And so to the run. I was very nervous, not having run for about ten days! The evening before was lovely, meeting friends at an Italian restaurant for piles of pasta mostly (I opted for risotto, my tried-and-tested pre-race dinner). Of course, my sleep was rubbish, the usual waking every hour or so with a mixture of nerves, excitement and anxiousness about my alarm not going off. When it was eventually time to get up, it was a beautiful day, a lovely golden glow accompanying the sound of seagulls. Down went my porridge, banana and cuppa and after hanging around nervously adjusting shoe laces and so on, I decided to head over to the start. A quick hug from my friend Sarah, a quick loo trip and I met another friend Hugh at the start pens. Hmmm, now this is something they need to review and get right for next year. I was supposed to be in the ‘yellow’ pen as indicated on my race number, but there was nothing to show you where to go, and people were simply piling in from the back. Hugh and I ducked to the side and walked along a bit, but found ourselves in a bit of a crush of people all trying to join the crowd…with a couple of minutes to go until the countdown.
Soon enough we were off, sort of…a slow amble towards the big pink arch. Hugh soon disappeared into the distance, looking very strong. I saw a mile marker and we turned to head out East. This stretch felt like a long slow hill that went on and on until an eventual turning point where I could hear sounds of relief then groans as we realised we were now running into the wind (I say wind, it wasn’t that bad, the wind that picked up later in the day would have finished me off!). At this point I started seeing friends on the other side of the road: a high-five from a very determined looking Roni, a wave from Emma, all giving me a boost and making me run a little faster 🙂 At the drinks station I grabbed a bottle and took a few gulps, I was determined to keep myself hydrated and not suffer the hideous cramp that has troubled me in races in the past year. I sipped, swooshed and gulped down a gel, probably dribbling a lot of it down my chin. Nice. This next bit was long and hard. I now started to see the fast(er) runners heading finishwards, light on their toes and fresh faced. I looked ahead and wondered where my turning point would come. The beach huts to my left didn’t seem to stop, so I had a way to go yet. ‘Pick up your head, run tall, lift your feet!’ I told myself. At last, at about the ten mile mark, we turned and I felt an enormous sense of relief. I decided at this drinks station to walk a bit, take a good drink, another gel and then get my head down for the last three miles. Now my leg started to hurt again, and then my knee, it was all feeling a bit rubbish. With a combination of walking a little then running, I got a little bit closer to the pier and the big wheel that looked so far away. At this point I spotted Andrew across the way. This was Andrew’s first half-marathon and he hadn’t been so sure about even starting a few days before, so it was such a joy to see him still going, still smiling and our little high-five really gave me the push I needed.

++++++++++

WHAT THIS TASK INVOLVES:
Render this sentence from the half-marathon account into Spanish: "Hugh soon disappeared into the distance, looking very strong."

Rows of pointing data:
++++++++++

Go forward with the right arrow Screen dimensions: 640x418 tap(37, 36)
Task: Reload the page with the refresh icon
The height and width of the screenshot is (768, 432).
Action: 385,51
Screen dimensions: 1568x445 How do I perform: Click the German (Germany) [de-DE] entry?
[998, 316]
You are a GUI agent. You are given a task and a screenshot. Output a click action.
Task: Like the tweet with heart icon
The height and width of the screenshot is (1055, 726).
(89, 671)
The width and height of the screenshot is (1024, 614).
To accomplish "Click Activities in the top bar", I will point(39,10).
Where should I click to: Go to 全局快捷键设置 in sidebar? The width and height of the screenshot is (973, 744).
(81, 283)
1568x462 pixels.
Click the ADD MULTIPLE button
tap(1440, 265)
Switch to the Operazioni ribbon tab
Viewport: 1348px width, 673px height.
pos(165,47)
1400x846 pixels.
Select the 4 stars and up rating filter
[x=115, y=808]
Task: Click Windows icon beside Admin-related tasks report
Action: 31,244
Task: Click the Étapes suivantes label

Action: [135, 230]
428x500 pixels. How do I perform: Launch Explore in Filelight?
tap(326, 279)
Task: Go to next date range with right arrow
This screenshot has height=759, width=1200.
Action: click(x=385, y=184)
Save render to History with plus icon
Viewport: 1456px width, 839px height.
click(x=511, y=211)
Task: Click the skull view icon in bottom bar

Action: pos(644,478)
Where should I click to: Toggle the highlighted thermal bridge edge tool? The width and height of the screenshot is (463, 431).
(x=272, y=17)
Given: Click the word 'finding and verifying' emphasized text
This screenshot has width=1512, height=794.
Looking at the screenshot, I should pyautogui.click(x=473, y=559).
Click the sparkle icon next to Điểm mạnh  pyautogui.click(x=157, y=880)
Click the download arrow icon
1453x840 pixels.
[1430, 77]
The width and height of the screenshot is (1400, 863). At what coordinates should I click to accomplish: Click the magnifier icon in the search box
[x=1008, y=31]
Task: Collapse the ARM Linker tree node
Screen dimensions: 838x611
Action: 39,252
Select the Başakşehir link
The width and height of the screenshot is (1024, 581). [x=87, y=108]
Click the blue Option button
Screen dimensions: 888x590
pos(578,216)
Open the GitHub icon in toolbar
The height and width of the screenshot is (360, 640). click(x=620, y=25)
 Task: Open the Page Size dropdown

++++++++++

PROBLEM SOLUTION:
Hugh pronto desapareció en la distancia, con un aspecto muy fuerte.